Thursday, August 11, 2011

Virgil Thomson on Audience Sensitivity

FOR NO PARTICULAR REASON except that I just ran across it, while looking for something else, here's a piece I wrote for the Oakland Tribune on September 2, 1979:

APTOS--"Why can't musicians compose what audiences want to hear?"

The anguished question was directed toward a six-composer panel at the Cabrillo Festival here last week, and it stated a problem composers have faced for decades.
There's a continual distrust of new music. It's a joke, or it's too abstruse, or ugly. "My kid could make noises like that."

All six composers at the panel agreed that they didn't set out to compose music that audiences wouldn't want to hear. But it took 83-year-old Virgil Thomson to dissect the question with his scalpel-like intellect.

"The trouble is, 'audience' is a collective noun. You have to be very careful when you throw that word around. Audiences respond as a group. (That's why record reviewing is spiteful; because it's solitary.)"

At this point Garret List, a young trombonist-composer straddling new music and jazz, interrupted Thomson: "Who do you write for?" Thomson continued to elaborate his point:

"An 'audience' figures as sociology and economics, not esthetics."
Garret List wasn't listening. "Who do you write for, Virgil? Virgil?" He snapped his fingers to get Thomson's attention.

"No one knows what an audience is going to like," Thomson continued. "Or what a management can sell to an audience. And audiences are bullied. And we can only know what an 'audience' liked last year.

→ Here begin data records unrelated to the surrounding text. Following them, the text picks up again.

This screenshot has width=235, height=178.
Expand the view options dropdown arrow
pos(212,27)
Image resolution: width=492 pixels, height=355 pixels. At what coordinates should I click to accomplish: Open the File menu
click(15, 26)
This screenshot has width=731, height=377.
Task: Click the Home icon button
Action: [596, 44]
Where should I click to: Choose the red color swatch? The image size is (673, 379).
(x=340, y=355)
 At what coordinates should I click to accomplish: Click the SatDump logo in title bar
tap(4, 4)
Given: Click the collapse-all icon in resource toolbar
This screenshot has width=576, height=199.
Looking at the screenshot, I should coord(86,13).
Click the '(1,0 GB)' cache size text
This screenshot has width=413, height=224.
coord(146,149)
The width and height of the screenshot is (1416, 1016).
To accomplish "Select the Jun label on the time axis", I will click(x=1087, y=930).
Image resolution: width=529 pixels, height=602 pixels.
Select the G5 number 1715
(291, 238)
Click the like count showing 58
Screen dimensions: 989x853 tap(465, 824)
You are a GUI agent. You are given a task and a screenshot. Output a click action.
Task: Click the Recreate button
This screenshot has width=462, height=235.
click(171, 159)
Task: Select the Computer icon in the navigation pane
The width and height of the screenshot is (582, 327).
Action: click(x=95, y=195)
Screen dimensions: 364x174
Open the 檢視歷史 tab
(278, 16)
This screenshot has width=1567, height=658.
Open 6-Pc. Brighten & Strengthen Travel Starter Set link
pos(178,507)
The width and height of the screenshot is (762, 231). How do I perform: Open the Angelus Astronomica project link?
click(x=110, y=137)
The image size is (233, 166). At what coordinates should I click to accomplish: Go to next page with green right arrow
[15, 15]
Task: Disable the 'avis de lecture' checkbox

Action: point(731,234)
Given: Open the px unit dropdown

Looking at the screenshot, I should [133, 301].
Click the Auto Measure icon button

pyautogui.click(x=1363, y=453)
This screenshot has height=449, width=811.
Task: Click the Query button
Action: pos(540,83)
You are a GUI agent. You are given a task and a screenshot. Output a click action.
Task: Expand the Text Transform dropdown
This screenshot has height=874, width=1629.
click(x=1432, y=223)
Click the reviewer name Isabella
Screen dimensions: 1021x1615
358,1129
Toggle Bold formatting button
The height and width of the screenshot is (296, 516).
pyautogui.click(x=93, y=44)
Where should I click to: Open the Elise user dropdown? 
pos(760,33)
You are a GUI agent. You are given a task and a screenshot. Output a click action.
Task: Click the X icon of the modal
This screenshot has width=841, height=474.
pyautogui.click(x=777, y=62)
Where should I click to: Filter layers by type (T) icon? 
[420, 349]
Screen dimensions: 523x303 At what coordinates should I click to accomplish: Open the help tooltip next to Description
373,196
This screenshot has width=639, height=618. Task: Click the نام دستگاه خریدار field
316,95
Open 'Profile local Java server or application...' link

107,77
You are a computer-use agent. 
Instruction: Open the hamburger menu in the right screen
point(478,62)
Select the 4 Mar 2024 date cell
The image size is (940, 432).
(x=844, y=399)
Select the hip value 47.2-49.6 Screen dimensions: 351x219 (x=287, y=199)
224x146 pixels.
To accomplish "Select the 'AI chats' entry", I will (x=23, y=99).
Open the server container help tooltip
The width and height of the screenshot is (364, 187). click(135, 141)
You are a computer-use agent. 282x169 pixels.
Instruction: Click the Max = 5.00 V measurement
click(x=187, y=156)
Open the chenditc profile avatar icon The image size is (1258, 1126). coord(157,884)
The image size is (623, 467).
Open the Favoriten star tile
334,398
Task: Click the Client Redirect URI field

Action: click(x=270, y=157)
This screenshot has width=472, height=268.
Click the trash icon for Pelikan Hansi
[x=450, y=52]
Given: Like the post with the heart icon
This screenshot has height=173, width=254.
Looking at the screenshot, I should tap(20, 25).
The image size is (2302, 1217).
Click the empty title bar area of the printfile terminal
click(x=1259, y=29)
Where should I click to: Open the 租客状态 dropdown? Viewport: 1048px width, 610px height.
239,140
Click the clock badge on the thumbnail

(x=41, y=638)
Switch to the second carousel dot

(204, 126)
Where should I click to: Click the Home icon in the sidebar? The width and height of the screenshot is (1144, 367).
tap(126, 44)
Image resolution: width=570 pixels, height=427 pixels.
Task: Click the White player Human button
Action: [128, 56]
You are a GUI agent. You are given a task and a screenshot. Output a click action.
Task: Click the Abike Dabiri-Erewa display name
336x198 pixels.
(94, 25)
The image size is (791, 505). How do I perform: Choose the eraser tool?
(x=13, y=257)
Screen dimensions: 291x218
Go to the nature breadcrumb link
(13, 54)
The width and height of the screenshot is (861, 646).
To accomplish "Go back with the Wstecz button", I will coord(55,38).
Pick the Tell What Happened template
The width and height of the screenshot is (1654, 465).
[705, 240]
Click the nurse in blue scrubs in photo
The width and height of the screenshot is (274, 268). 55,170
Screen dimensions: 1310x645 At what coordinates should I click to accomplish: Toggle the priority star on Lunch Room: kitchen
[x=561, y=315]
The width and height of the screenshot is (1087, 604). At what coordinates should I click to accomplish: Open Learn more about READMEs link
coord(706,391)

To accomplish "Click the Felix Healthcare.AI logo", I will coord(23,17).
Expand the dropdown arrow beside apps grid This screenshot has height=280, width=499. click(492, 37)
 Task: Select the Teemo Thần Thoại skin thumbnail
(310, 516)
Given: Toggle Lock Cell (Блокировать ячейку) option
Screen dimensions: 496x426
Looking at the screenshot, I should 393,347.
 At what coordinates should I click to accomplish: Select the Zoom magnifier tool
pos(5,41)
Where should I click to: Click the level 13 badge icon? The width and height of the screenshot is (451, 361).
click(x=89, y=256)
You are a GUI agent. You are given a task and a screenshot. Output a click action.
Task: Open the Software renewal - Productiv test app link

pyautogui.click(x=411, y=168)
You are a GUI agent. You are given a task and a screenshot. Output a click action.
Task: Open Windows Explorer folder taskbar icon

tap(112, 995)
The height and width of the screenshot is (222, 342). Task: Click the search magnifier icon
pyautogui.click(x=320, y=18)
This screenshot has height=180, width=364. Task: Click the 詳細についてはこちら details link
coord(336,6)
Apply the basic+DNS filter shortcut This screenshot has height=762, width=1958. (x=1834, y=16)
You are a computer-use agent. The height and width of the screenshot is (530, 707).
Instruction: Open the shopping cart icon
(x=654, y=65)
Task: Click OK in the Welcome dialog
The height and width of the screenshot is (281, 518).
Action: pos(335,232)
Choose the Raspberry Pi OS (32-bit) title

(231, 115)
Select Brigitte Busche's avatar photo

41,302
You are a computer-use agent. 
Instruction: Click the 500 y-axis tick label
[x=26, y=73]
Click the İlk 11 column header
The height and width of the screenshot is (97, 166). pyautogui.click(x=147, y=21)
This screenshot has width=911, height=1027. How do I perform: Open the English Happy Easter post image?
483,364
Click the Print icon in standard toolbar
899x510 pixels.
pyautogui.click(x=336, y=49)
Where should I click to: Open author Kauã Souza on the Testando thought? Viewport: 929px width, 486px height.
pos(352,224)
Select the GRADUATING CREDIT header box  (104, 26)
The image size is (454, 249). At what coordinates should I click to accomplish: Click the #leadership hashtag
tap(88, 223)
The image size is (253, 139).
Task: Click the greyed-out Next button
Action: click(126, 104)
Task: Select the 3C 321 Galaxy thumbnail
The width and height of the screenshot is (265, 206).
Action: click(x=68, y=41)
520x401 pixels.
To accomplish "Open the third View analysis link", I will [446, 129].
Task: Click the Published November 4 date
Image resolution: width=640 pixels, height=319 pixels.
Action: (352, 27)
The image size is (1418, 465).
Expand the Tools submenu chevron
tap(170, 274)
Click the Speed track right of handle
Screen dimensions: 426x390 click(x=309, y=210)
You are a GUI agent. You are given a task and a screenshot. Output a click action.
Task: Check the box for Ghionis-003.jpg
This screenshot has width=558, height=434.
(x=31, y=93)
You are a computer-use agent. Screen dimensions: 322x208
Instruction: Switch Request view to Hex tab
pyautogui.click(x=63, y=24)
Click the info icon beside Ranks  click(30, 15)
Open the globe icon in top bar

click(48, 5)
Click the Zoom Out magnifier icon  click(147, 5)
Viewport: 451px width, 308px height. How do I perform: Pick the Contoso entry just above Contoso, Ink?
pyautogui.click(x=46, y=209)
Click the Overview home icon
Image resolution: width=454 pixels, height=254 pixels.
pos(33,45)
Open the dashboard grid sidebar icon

"There are fashions, trends--in orchestral tricks, or whatever--that follow unconscious folklore patterns. They are very hard to predict.'

He never let on that he'd heard List, but suddenly answered him.

"Gertrude (Stein) used to say, 'I write for myself and strangers."' List nodded agreement. So did the others.

"I am the listener I puzzle over when I'm composing," Eric Stokes said.

"Exactly," said Thomson. "And any passage that bores you a tiny little bit will bore others more. You can bet on it."

Which brought up another question: did these composers aim at complex or simple music?

"Simplicity," Lou Harrison said. "I always remember something Schoenberg told me when I studied with him: 'Nothing but the essentials."'

"Depends on the music," Thomson elaborated. "If I aim consciously it's toward simplicity where possible; but if complexity is necessary, not to fear it. I tend to think music isn't finished if you can subtract anything without injury. Music is a complex affair; the more we can simplify it, maybe, the better."

Some one asked about foundation grants.

"I think we had a more independent attitude before," Harrison answered. "Post-Depression young people can't conceive of grubbing."

The young composers disagreed. Foundation grants are "a lottery," List said. "There's not enough money."

"There are more composers now," Stokes pointed out.

But they allowed that they made a living somehow. How do composers make a living, someone in the audience wanted to know.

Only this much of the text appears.